How to complete this task |
Print, exactly as written, the line in the entries below that contains "Given: Expand the Siųsti dropdown arrow" and every line after it up to and including the last. Omit pictures.

Records shown |
-*-

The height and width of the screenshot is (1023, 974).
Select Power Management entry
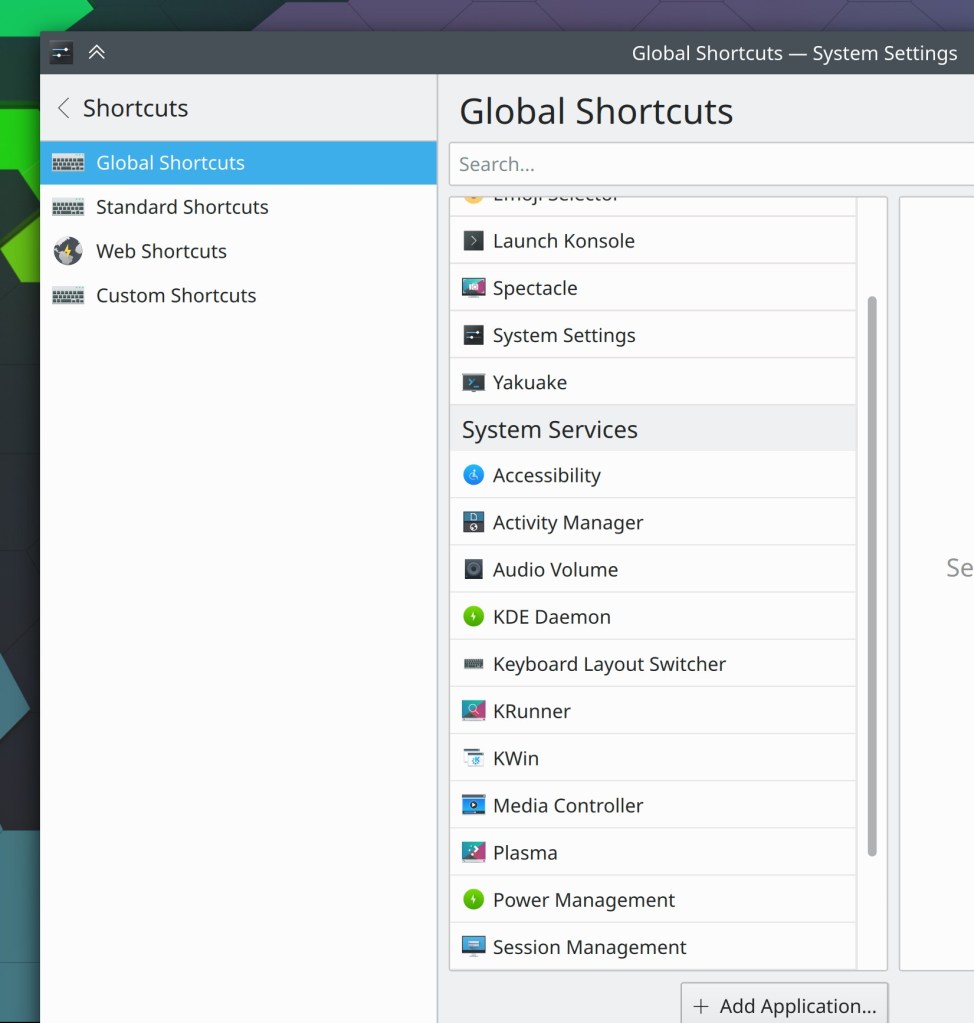(583, 900)
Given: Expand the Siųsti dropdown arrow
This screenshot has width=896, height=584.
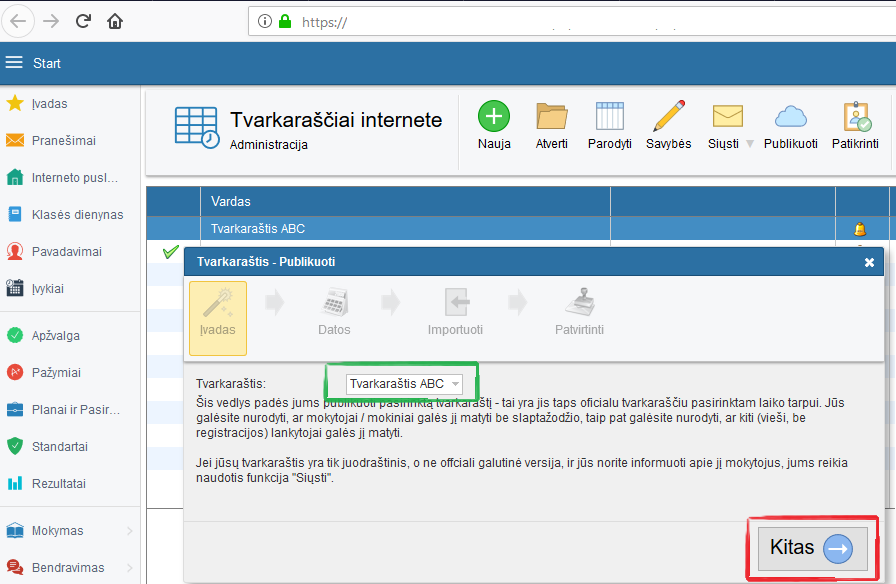Looking at the screenshot, I should click(x=749, y=144).
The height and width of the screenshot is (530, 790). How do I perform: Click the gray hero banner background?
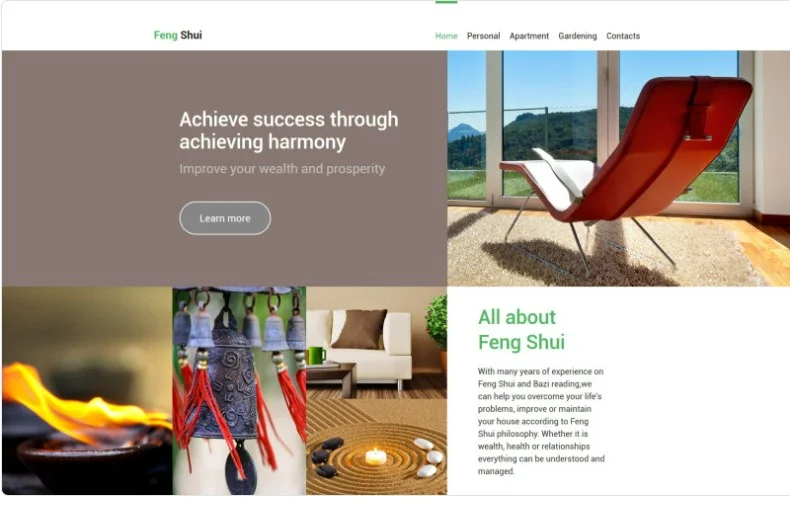(x=91, y=168)
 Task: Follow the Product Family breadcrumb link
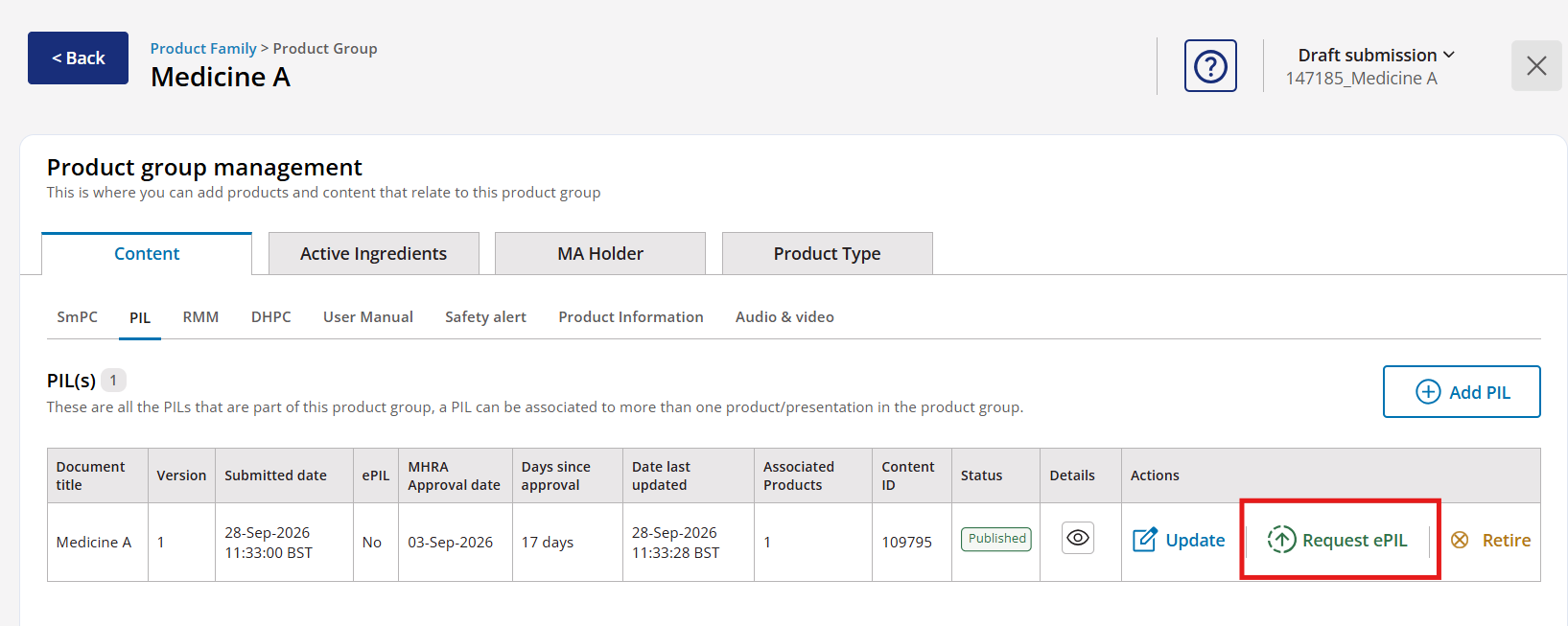click(203, 48)
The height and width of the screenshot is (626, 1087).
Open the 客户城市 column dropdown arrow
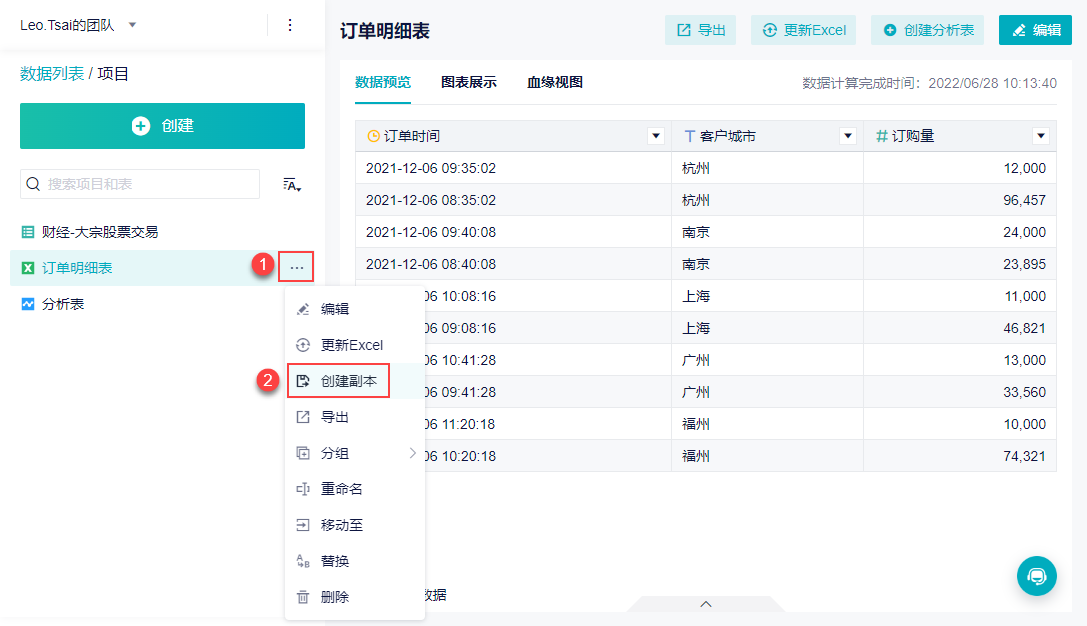click(848, 136)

-*-

Task solution |
Given: Expand the Siųsti dropdown arrow
This screenshot has width=896, height=584.
Looking at the screenshot, I should click(x=749, y=144).
The height and width of the screenshot is (530, 790). How do I perform: Click the gray hero banner background?
(x=91, y=168)
 Task: Follow the Product Family breadcrumb link
click(203, 48)
The height and width of the screenshot is (626, 1087).
Open the 客户城市 column dropdown arrow
click(848, 136)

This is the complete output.